At least three people have died at the hands of ICE over the last month: Renee Good, a mother of three, and VA nurse Alex Pretti were shot to death by ICE agents in separate instances earlier this month in Minneapolis, while 43-year-old father of two Keith Porter Jr. was shot and killed New Year’s Eve in Los Angeles by an off-duty ICE agent. Silverio Villegas Gonzalez was also shot to death by ICE in Chicago back in September.
The national protest also comes as Democrats and Republicans in the Senate head into negotiations over a bill that would continue funding the Department of Homeland Security, which houses ICE.

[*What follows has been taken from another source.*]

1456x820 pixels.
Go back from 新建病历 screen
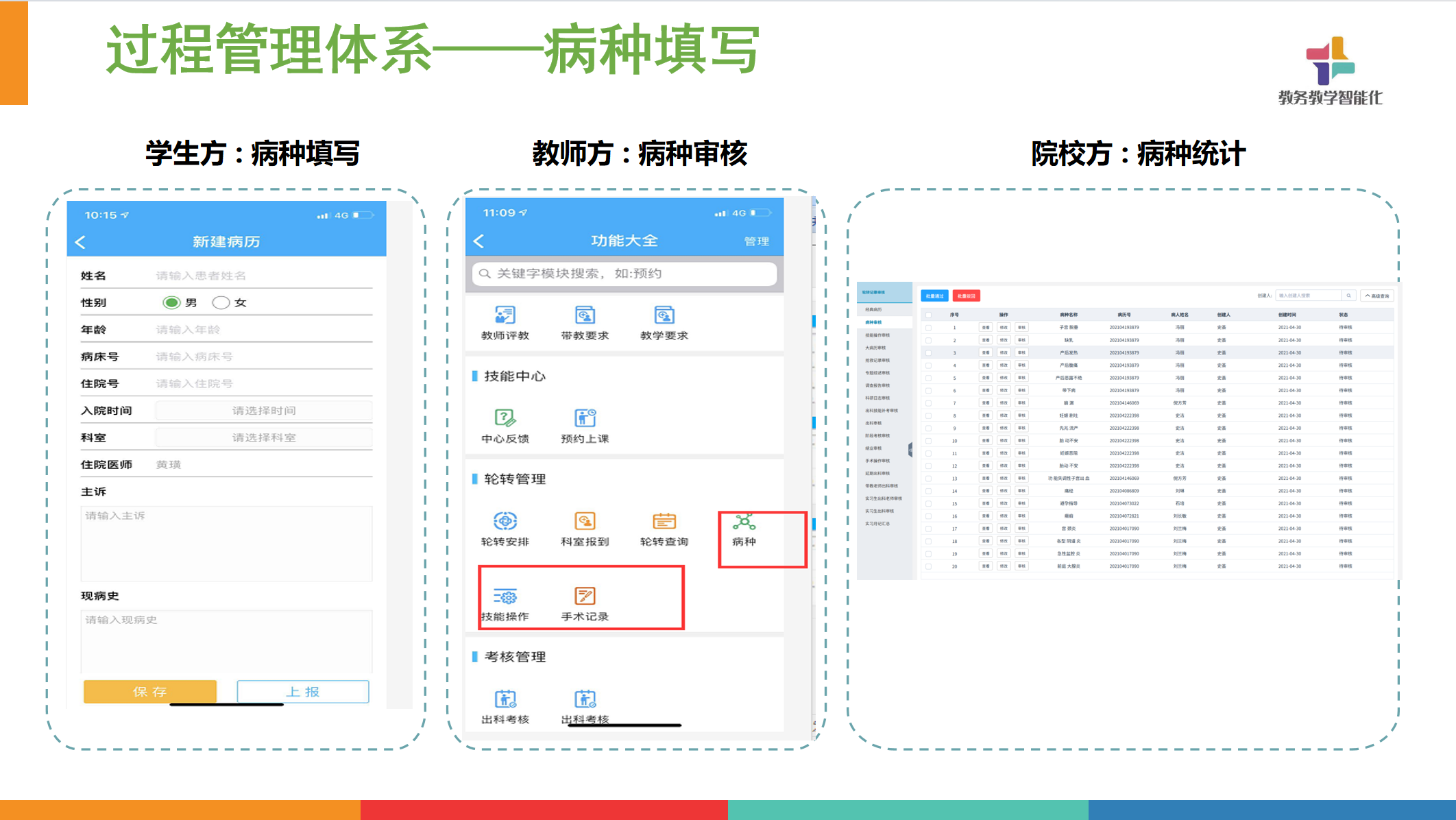[81, 242]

Meanwhile, Northern California immigrant communities and advocates are still reeling from the October disappearance of about two dozen people after they were unexpectedly summoned to the city’s ICE field office off Fremont Street. After a pre-arranged tour of the office Thursday, Congressman Josh Harder, D-Tracy, described cells within the facility as barely large enough to hold a person, and said he was “met with a lot of nonanswers” from ICE staff.

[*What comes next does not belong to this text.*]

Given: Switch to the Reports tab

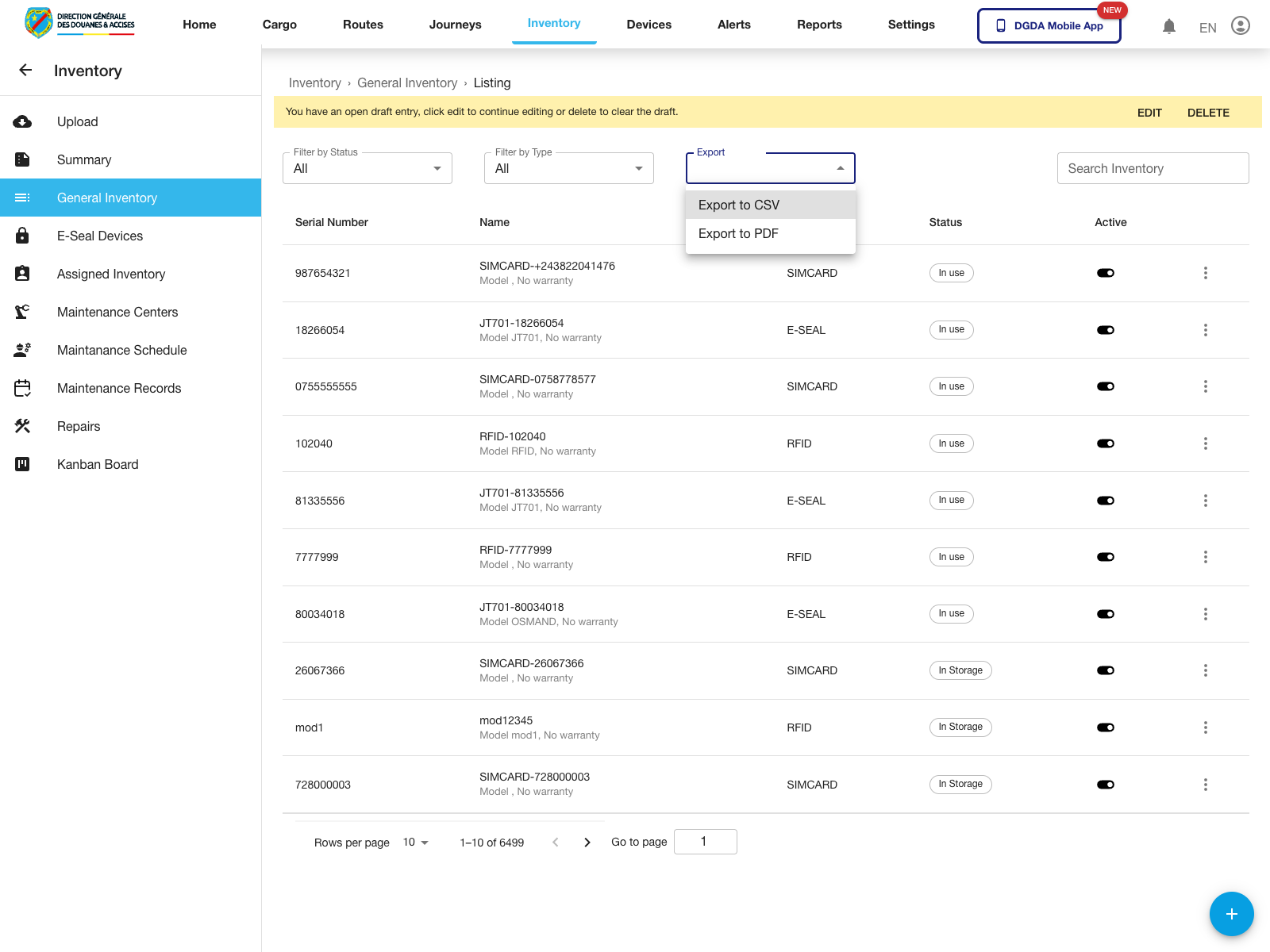Looking at the screenshot, I should click(819, 25).
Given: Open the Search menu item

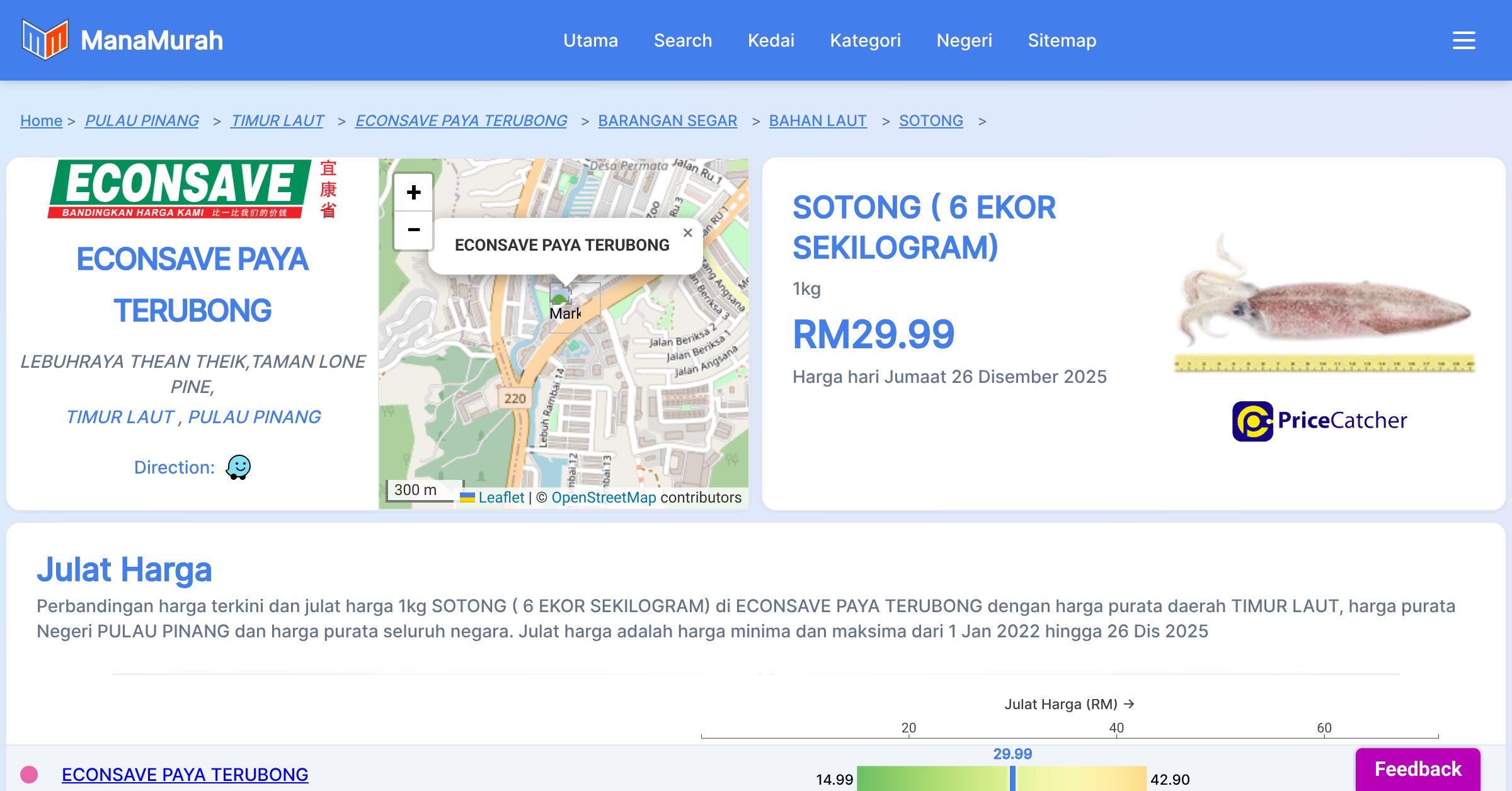Looking at the screenshot, I should click(x=682, y=40).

In response to Stocktonia’s request for the names and current locations of people detained through ICE’s Stockton office, a spokesperson wrote, “ICE’s privacy policy does not allow for release of the personally identifiable information you are requesting.”
The spokesperson added, “ICE responds to official correspondence directly, not through reporters,” without clarifying what that meant.

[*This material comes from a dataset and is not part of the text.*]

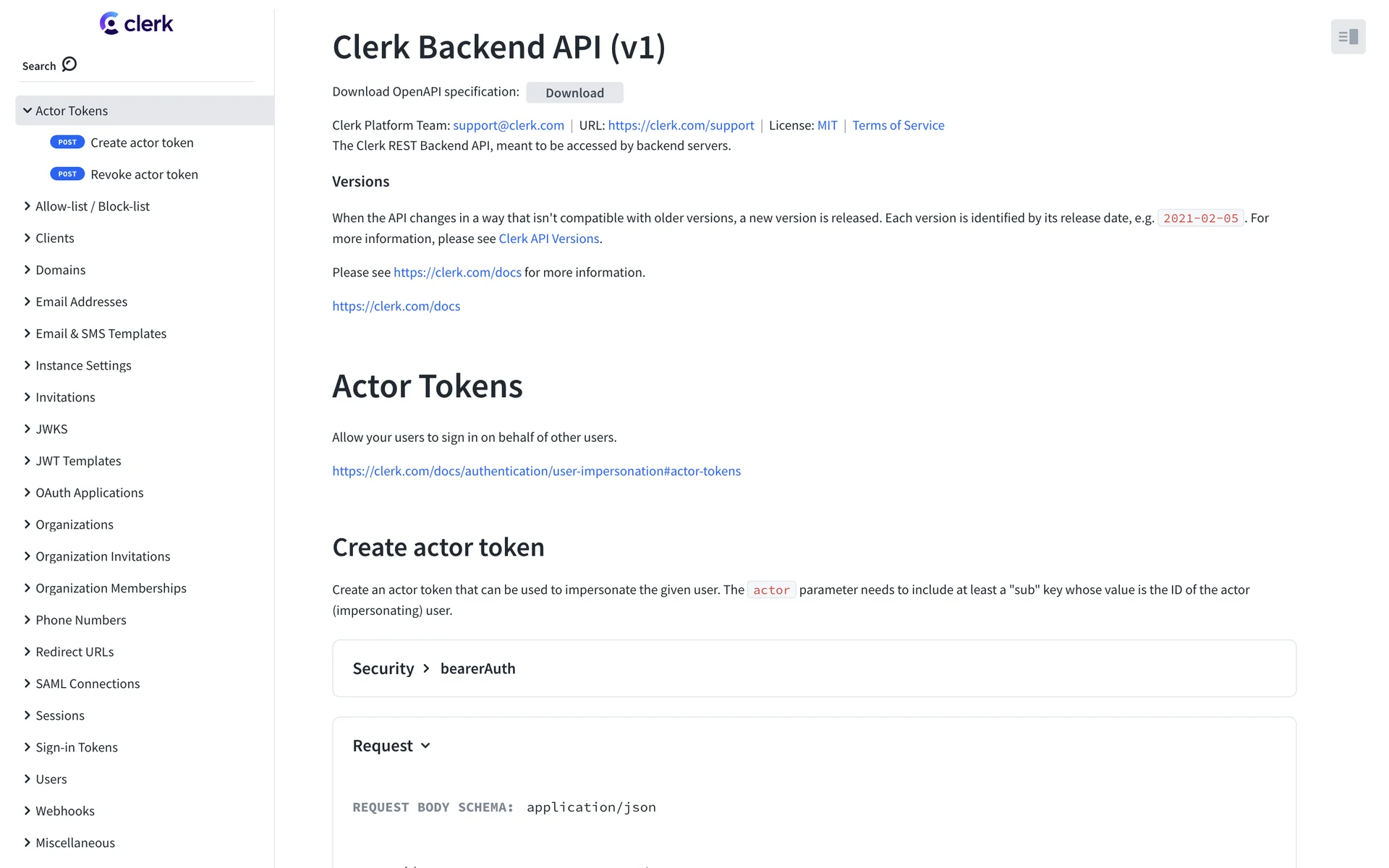Expand the Webhooks sidebar chevron
Image resolution: width=1389 pixels, height=868 pixels.
(x=27, y=811)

Amid heightened fears of arrest, some immigrants could not shoulder the financial burden of joining protests like those that swept Stockton on Friday.
At an intersection on Charter Way, miles from Friday’s protests, a Mexican man set up his morning booth — freshly made sweet bread and cut up fruit still sitting in his small white pickup.
Many immigrants, like himself, cannot afford to step away for a day, he said.
“I understand that many are protesting,” the six-year Stockton resident said in Spanish. “But for people like us … We can’t do anything.”


Several students who joined Friday’s marches said they did so in hopes of protecting those who cannot protest.
“We need to make sure our families are supported, we need to make sure the communities that are getting actually (torn) apart from ICE are protected,” Lincoln student Aniquah Neisler said as she and her peers began what became a nearly five-mile march along Pacific Avenue, from Benjamin Holt Drive to San Joaquin Delta College and back up to Hammer Lane.
When asked why they decided to protest today, Lincoln student Marlee Valencia said ICE is “tearing families apart.”
“Illegal (immigrants) or not, it’s just violence, pure violence,” she said.
Other students joined the march on behalf of family members whom they fear ICE could target.

Edison student Bryan — who declined to share his last name — said he was marching downtown on behalf of his immigrant family members.
“There’s always going to be school,” Bryan said. “This is just one day.”
Idalia Marquez, a junior at Edison, said she marched to keep ICE out of Stockton homes.
“Doing this has a lot of meaning to me,” Marquez said as she and her peers weaved through the city’s residential neighborhoods. “My grandparents are immigrants. Yes, they have their papers, but nowadays, that doesn’t even matter.”
As Marquez spoke, a Latina woman watched from the first floor of an apartment near Poplar and Madison streets. With her toddler at her hip, the woman’s eyes turned teary.
“It’s great that they’re raising their voice,” she said, declining to give her name out of fear of being targeted because of her ethnicity. “I felt proud … it’s nice, what they’re doing.”
Marquez acknowledged that some might doubt students’ motives for leaving class to march.
But she and her peers shouldn’t be dismissed, Marquez said. “Yes, we’re students. Some might not take it seriously. But some of us do, and genuinely care and want to make a change.”